Exercise details
Only the count is wanted here: how many lines of the entries hold the string "product"?

Supplied entries

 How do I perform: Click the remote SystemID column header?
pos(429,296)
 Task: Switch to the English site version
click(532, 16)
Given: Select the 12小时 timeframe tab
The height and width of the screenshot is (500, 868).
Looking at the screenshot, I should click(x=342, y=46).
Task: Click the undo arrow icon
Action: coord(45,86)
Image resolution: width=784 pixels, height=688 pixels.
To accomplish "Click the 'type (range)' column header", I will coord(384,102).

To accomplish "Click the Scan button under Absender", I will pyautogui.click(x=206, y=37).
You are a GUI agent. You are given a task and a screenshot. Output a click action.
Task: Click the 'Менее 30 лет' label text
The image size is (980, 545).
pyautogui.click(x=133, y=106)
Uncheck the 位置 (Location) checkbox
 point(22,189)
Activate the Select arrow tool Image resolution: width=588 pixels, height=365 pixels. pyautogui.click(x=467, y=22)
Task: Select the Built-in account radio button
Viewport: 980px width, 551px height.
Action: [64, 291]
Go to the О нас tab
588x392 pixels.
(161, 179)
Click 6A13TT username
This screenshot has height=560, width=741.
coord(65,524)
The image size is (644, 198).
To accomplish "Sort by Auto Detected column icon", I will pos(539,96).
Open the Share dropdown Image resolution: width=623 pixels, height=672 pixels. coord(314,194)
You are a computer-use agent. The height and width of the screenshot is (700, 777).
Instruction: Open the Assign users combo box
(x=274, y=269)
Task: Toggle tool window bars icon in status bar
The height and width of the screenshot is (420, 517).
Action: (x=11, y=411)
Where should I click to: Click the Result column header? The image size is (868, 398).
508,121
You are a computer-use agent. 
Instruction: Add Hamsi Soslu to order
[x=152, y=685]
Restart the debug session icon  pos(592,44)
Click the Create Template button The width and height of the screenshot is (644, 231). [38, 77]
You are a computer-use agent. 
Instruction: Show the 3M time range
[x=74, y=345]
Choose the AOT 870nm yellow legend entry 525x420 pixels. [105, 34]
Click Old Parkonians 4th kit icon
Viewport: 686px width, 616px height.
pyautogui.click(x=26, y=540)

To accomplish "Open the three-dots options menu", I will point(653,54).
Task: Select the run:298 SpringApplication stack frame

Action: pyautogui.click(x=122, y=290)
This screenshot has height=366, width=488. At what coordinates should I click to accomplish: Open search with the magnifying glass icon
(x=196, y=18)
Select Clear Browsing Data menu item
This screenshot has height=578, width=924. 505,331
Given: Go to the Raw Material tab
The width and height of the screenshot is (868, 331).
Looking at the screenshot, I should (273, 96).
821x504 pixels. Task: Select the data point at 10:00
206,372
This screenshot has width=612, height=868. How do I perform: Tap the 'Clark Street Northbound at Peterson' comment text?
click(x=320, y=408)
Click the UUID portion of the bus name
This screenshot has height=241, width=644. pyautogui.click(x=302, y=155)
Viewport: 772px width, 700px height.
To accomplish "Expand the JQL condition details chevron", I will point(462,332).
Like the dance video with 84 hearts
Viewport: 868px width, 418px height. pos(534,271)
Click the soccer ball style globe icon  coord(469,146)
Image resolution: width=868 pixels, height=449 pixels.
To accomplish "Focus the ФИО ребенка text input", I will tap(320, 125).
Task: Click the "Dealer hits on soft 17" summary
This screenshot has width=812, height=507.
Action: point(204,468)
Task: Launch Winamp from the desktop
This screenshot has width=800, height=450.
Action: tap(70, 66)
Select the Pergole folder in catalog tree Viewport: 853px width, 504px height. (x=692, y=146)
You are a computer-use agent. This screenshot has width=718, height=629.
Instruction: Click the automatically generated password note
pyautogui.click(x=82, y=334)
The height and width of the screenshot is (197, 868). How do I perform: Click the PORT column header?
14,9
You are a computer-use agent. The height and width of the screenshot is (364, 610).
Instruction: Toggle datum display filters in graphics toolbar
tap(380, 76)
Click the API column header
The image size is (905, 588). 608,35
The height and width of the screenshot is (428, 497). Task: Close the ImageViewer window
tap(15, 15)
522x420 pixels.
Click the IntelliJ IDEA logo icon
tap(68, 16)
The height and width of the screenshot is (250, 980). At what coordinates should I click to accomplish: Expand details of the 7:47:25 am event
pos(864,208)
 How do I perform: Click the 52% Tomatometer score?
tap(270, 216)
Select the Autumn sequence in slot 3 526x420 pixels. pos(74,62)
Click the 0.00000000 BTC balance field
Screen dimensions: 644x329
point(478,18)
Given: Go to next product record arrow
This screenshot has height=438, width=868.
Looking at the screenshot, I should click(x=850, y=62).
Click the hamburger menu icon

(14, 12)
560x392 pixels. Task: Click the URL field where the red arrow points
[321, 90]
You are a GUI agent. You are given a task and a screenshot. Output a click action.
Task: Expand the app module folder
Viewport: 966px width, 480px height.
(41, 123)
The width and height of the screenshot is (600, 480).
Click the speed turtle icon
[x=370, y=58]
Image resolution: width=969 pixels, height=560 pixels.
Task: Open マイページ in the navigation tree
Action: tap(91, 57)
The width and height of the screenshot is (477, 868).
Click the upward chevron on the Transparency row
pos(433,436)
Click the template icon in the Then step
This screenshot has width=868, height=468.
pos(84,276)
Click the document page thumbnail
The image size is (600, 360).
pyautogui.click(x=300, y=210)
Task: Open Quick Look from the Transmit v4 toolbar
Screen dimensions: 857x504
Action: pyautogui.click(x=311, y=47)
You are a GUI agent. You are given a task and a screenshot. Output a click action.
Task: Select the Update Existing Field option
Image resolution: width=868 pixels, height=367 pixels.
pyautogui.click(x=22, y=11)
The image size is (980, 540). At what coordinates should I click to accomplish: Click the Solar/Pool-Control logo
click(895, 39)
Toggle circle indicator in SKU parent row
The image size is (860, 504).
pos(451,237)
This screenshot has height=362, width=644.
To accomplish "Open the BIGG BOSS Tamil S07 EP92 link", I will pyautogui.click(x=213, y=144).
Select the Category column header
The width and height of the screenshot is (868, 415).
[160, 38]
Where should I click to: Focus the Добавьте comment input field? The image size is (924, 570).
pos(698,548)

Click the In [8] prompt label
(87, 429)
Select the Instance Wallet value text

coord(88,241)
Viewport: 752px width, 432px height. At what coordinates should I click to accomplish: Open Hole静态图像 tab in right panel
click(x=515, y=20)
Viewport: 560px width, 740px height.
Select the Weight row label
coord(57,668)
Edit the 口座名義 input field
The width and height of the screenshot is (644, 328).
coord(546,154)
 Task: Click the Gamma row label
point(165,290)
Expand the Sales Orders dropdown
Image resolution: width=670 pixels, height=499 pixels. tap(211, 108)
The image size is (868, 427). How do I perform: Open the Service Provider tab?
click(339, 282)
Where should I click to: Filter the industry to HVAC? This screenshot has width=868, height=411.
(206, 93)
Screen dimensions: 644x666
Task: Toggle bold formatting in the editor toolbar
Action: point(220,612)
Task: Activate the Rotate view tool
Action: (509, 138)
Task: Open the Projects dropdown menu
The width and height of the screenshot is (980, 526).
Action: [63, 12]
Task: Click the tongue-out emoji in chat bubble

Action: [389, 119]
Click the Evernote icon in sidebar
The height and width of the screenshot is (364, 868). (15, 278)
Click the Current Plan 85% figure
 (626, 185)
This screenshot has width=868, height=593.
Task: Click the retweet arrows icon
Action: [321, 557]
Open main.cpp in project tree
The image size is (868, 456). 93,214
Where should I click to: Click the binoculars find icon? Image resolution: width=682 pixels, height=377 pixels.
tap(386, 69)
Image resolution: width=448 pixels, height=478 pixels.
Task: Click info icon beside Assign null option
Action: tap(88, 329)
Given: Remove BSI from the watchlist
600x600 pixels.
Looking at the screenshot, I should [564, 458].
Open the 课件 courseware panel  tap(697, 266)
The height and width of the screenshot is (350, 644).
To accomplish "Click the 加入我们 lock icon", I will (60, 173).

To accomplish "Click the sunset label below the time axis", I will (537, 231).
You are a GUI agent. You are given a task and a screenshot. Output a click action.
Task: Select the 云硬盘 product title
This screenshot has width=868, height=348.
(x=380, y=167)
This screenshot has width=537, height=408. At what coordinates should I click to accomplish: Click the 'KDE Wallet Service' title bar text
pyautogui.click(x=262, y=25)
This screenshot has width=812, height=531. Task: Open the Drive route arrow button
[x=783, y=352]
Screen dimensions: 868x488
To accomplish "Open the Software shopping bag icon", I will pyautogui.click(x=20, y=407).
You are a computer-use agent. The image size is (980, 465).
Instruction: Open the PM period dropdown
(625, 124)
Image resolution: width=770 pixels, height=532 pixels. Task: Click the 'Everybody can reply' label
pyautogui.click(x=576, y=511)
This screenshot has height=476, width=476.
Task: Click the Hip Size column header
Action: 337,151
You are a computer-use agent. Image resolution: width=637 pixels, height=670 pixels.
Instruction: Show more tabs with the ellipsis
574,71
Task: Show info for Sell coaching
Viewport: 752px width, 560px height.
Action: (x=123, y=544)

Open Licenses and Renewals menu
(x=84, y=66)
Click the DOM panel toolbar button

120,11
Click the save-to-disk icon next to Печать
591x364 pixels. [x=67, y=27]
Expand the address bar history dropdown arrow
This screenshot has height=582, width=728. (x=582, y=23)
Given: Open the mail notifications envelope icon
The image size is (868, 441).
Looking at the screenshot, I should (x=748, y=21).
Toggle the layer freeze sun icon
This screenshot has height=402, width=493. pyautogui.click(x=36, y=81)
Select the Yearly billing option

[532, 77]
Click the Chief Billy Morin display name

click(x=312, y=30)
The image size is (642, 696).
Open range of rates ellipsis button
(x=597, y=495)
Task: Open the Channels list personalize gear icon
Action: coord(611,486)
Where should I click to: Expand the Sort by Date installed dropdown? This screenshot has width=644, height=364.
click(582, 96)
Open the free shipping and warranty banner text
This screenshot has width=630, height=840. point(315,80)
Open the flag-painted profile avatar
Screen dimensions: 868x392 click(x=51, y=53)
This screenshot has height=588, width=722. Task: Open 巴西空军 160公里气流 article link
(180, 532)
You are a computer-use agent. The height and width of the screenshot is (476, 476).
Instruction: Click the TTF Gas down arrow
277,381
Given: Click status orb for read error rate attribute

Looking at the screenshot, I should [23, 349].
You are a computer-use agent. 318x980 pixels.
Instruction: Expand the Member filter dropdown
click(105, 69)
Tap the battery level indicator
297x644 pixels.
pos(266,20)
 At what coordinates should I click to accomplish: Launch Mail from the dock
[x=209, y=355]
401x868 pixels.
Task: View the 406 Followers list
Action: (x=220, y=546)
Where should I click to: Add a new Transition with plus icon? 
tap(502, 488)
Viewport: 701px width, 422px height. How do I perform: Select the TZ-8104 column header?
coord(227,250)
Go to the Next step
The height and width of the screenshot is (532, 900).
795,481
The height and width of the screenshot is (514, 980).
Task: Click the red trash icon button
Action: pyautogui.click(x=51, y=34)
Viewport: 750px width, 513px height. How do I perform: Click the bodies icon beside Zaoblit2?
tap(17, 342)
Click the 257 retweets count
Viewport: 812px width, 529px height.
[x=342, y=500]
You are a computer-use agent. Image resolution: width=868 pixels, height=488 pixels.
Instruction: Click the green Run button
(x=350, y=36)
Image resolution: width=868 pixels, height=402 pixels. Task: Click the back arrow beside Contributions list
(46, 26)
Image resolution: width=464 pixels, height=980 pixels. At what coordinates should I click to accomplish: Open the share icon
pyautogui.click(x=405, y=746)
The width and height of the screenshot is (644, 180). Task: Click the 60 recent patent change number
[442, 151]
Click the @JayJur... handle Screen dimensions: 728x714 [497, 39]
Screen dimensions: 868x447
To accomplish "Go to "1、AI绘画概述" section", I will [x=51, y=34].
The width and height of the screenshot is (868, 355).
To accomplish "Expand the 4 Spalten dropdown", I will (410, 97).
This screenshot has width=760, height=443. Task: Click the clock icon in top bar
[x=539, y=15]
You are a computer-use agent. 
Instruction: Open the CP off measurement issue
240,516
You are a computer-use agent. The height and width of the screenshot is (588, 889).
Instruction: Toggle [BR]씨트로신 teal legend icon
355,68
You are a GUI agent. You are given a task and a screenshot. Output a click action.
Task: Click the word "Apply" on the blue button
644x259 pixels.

Answer below
2